[Start of section]

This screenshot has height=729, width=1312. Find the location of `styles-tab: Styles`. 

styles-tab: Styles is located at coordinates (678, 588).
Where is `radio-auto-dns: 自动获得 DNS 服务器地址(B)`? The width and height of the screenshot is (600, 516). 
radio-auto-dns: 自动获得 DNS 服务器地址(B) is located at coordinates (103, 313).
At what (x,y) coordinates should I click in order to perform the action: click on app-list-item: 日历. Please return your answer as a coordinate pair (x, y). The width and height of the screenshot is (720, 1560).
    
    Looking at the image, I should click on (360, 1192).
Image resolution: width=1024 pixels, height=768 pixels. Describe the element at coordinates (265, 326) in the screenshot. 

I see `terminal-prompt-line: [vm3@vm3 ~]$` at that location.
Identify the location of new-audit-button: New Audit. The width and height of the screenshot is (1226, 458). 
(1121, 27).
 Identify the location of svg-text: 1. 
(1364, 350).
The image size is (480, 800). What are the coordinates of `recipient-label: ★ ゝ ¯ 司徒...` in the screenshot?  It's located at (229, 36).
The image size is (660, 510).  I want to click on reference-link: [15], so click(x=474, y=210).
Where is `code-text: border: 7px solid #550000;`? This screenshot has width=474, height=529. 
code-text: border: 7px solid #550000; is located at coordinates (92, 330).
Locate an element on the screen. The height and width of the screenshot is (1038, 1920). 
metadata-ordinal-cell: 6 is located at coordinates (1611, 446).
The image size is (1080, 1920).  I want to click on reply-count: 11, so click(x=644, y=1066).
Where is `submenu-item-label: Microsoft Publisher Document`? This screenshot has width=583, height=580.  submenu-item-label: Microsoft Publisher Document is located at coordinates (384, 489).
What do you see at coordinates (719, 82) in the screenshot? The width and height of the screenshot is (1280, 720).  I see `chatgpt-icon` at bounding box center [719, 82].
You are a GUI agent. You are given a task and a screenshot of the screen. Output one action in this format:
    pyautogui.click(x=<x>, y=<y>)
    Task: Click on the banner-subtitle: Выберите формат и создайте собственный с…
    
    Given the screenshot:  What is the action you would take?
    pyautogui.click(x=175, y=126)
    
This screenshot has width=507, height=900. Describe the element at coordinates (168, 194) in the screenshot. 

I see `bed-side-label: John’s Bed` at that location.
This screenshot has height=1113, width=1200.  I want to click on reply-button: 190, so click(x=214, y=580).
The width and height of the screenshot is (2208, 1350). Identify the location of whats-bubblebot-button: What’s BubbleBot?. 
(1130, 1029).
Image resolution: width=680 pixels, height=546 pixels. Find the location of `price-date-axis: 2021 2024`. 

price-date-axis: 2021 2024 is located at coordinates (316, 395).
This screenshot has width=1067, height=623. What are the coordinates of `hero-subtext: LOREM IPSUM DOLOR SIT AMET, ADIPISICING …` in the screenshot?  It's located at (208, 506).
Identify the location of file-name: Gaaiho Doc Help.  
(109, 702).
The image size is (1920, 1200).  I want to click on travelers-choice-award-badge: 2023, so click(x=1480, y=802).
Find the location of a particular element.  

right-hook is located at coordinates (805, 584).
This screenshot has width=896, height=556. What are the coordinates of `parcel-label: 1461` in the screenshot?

[End of section]

- What this task involves -
Repeat every row above word for word, leaving nothing out and changing nothing.

- Response area -
This screenshot has height=729, width=1312. Find the location of `styles-tab: Styles`. 

styles-tab: Styles is located at coordinates (678, 588).
Where is `radio-auto-dns: 自动获得 DNS 服务器地址(B)`? The width and height of the screenshot is (600, 516). 
radio-auto-dns: 自动获得 DNS 服务器地址(B) is located at coordinates (103, 313).
At what (x,y) coordinates should I click in order to perform the action: click on app-list-item: 日历. Please return your answer as a coordinate pair (x, y). The width and height of the screenshot is (720, 1560).
    
    Looking at the image, I should click on (360, 1192).
Image resolution: width=1024 pixels, height=768 pixels. Describe the element at coordinates (265, 326) in the screenshot. 

I see `terminal-prompt-line: [vm3@vm3 ~]$` at that location.
Identify the location of new-audit-button: New Audit. The width and height of the screenshot is (1226, 458). 
(1121, 27).
 Identify the location of svg-text: 1. 
(1364, 350).
The image size is (480, 800). What are the coordinates of `recipient-label: ★ ゝ ¯ 司徒...` in the screenshot?  It's located at (229, 36).
The image size is (660, 510).  I want to click on reference-link: [15], so click(x=474, y=210).
Where is `code-text: border: 7px solid #550000;`? This screenshot has width=474, height=529. 
code-text: border: 7px solid #550000; is located at coordinates (92, 330).
Locate an element on the screen. The height and width of the screenshot is (1038, 1920). 
metadata-ordinal-cell: 6 is located at coordinates (1611, 446).
The image size is (1080, 1920).  I want to click on reply-count: 11, so click(x=644, y=1066).
Where is `submenu-item-label: Microsoft Publisher Document`? This screenshot has width=583, height=580.  submenu-item-label: Microsoft Publisher Document is located at coordinates (384, 489).
What do you see at coordinates (719, 82) in the screenshot? The width and height of the screenshot is (1280, 720).  I see `chatgpt-icon` at bounding box center [719, 82].
You are a GUI agent. You are given a task and a screenshot of the screen. Output one action in this format:
    pyautogui.click(x=<x>, y=<y>)
    Task: Click on the banner-subtitle: Выберите формат и создайте собственный с…
    
    Given the screenshot:  What is the action you would take?
    pyautogui.click(x=175, y=126)
    
This screenshot has width=507, height=900. Describe the element at coordinates (168, 194) in the screenshot. 

I see `bed-side-label: John’s Bed` at that location.
This screenshot has height=1113, width=1200.  I want to click on reply-button: 190, so click(x=214, y=580).
The width and height of the screenshot is (2208, 1350). Identify the location of whats-bubblebot-button: What’s BubbleBot?. 
(1130, 1029).
Image resolution: width=680 pixels, height=546 pixels. Find the location of `price-date-axis: 2021 2024`. 

price-date-axis: 2021 2024 is located at coordinates (316, 395).
This screenshot has width=1067, height=623. What are the coordinates of `hero-subtext: LOREM IPSUM DOLOR SIT AMET, ADIPISICING …` in the screenshot?  It's located at (208, 506).
Identify the location of file-name: Gaaiho Doc Help.  
(109, 702).
The image size is (1920, 1200).  I want to click on travelers-choice-award-badge: 2023, so click(x=1480, y=802).
Find the location of a particular element.  

right-hook is located at coordinates (805, 584).
This screenshot has width=896, height=556. What are the coordinates of `parcel-label: 1461` in the screenshot?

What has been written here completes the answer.